Jose
Jose 10 min read Data scientist from Alcalá la Real. Studied at BarcelonaTech, worked as a researcher at the UGR and UPC, was a machine learning engineer at El Ranchito and Nemeda and now work in Koh Young Research Spain. Always wanting to explain my knowledge to the world.

Stable Diffusion Tutorial (Deprecated)

Three days ago Stable Diffusion was publicly released and today I am bringing to you an easy way of using the model without the need of having any kind of extra hardware, just your laptop and wifi connection. At the end I will also leave a script in case you do have some extra hardware and want to put that RTX 3080 to good use.

In case any of you didn’t know what Stable Diffusion is, it is similar to DALLE·2. It is a diffusion model able to create images from text. For example, for the prompt “Amazing, complex, intricate and highly detailed treehouse in a snow covered bonsai tree on top of a table, steampunk, vibrant colors, vibrant, beautiful, contrast, neon highlights, Highly detailed, ray tracing, digital painting, artstation, concept art, smooth, sharp focus, illustration, art by Beeple, Mike Winklemann, 8k” you get this amazing result.

Example images from stable diffusion

If you want to be able to produce this astonishing images with just a few words and 20 seconds of computation continue reading. In the internet you may find many tutorials for using this model on Colab. However, the Colab notebooks sometimes don’t give you access to GPU resources and so you may take several minutes to generate one single image. To avoid that we are goint to run Stable Diffusion in Kaggle, their servers provide you with 30 weekly hours of GPU computation, which roughly translates to 5000 generated images, more than neccessary to satisfy your needs.

The first step you need to do is to create a Kaggle and HuggingFace account. The Kaggle account is to have access to GPUs as I said before, and the HuggingFace account is to have access to the Stable Diffusion model. I’ll go step by step. Let’s create the HuggingFace account. Go to https://huggingface.co/.

**RAW DATA:**
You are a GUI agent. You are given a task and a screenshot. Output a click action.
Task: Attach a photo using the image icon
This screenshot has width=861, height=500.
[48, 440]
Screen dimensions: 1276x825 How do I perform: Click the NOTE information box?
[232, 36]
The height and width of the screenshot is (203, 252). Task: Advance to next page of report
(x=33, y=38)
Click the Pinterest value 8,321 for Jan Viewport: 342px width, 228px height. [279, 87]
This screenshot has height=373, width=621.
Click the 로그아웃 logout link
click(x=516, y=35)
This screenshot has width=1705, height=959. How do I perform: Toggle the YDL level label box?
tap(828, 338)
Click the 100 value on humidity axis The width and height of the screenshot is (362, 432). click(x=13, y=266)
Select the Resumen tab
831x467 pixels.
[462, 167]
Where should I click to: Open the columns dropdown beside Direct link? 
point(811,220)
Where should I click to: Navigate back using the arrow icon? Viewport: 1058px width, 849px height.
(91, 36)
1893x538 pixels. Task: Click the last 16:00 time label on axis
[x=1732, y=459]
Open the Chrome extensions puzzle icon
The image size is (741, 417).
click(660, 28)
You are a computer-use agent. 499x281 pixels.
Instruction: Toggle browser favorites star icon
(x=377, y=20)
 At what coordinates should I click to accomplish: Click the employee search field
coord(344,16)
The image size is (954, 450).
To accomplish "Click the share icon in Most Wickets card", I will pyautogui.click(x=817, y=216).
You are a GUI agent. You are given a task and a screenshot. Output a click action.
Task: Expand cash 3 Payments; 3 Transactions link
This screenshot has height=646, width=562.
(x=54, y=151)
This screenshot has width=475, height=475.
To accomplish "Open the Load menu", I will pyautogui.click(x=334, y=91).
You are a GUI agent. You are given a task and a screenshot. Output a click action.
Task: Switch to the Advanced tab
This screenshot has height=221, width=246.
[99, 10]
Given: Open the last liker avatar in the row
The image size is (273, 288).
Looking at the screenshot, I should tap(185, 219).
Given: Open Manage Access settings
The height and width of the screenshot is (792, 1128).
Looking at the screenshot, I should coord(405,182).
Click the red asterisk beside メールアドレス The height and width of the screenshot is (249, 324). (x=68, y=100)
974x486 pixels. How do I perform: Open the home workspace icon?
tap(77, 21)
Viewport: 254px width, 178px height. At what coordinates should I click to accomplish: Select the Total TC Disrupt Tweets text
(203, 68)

**WHAT TO DO:**
[1] Reproduce verbatim the passage of the Stable Diffusion tutorial starting with "The first step" and going on through "Go to https://huggingface.co/.".
[2] Carry on the Stable Diffusion tutorial, picking up right after its final sentence.

**ANSWERS PROVIDED:**
[1]
The first step you need to do is to create a Kaggle and HuggingFace account. The Kaggle account is to have access to GPUs as I said before, and the HuggingFace account is to have access to the Stable Diffusion model. I’ll go step by step. Let’s create the HuggingFace account. Go to https://huggingface.co/.

[2]
Hugging Face registration

At the top right click on Sign Up.

Hugging Face registration 2nd part

Follow the steps and log in with your account. Then, when you are logged in go to Settings as showed in the next image.

Already logged HF page

Now, go to the Access Tokens section.

Settings HF page

Finally, let’s create our needed token. Click on New token.

Token HF page

Enter any name you like, I will use StableDiffusion for obvious reasons. You can use write or read permissions, but you only need read permissions so I advise you to leave it like that.

Token HF page 2

And you should end up with something like this. Copy the token and save it for later use in Kaggle.

Token HF page 3

Before you can use this token, you need to agree to the terms and conditions of the Stable Diffusion model. Go to the page https://huggingface.co/CompVis/stable-diffusion-v1-4, access the repository and accept the terms and conditions. If you cannot see the tick box, you just need to log in.

Terms

Same process, to create your account go to https://www.kaggle.com/ and register yourself.

Kaggle registration

Again, just follow the steps.

Kaggle registration 2

Once you are logged in, we can start generating images. I have created a notebook with everything explained. To go to the notebook just go to this link: https://www.kaggle.com/code/josepc/stable-diffusion-nsfw/notebook. You should see something like this. Click on the 3 dots at the top right corner. And then go to Copy & edit notebook.

Kaggle SD notebook

Kaggle SD notebook 2

Ok, if it is your first time at kaggle there are a few things to explain before running the notebook. Once you are inside the notebook editor, to start the notebook you have to click the On button, but first you need to make sure the GPU is enabled and that the internet is enabled too. To do this, click the bottom right arrow.

notebook

You should see this,

notebook 2

If you don’t see the GPU there, then click on it and set it to GPU. Leave everything else as it is and start the notebook. Once the notebook started some extra bars appear to show the GPU is running.

notebook 3

To run each cell, click on it and do shift+Enter. Everything is explained there, but I’ll go cell by cell again here explaining what you need to modify to make it work for you.

cell 1

The first cell is just for installing libraries, run it as it is. The second one is where you actually need to enter your token. Modify the highlighted line copying there your HuggingFace token previously created. Keep in mind that the token should be enclosed by commas.

cell 2

Once you hit shift+Enter, it will start downloading the model. It takes a few, you can see the progress like this. That 1.72G bar is the biggest one, when that is finished you are almost done.

download

The third cell is for moving the model to the GPU, just run it normally with shift+Enter.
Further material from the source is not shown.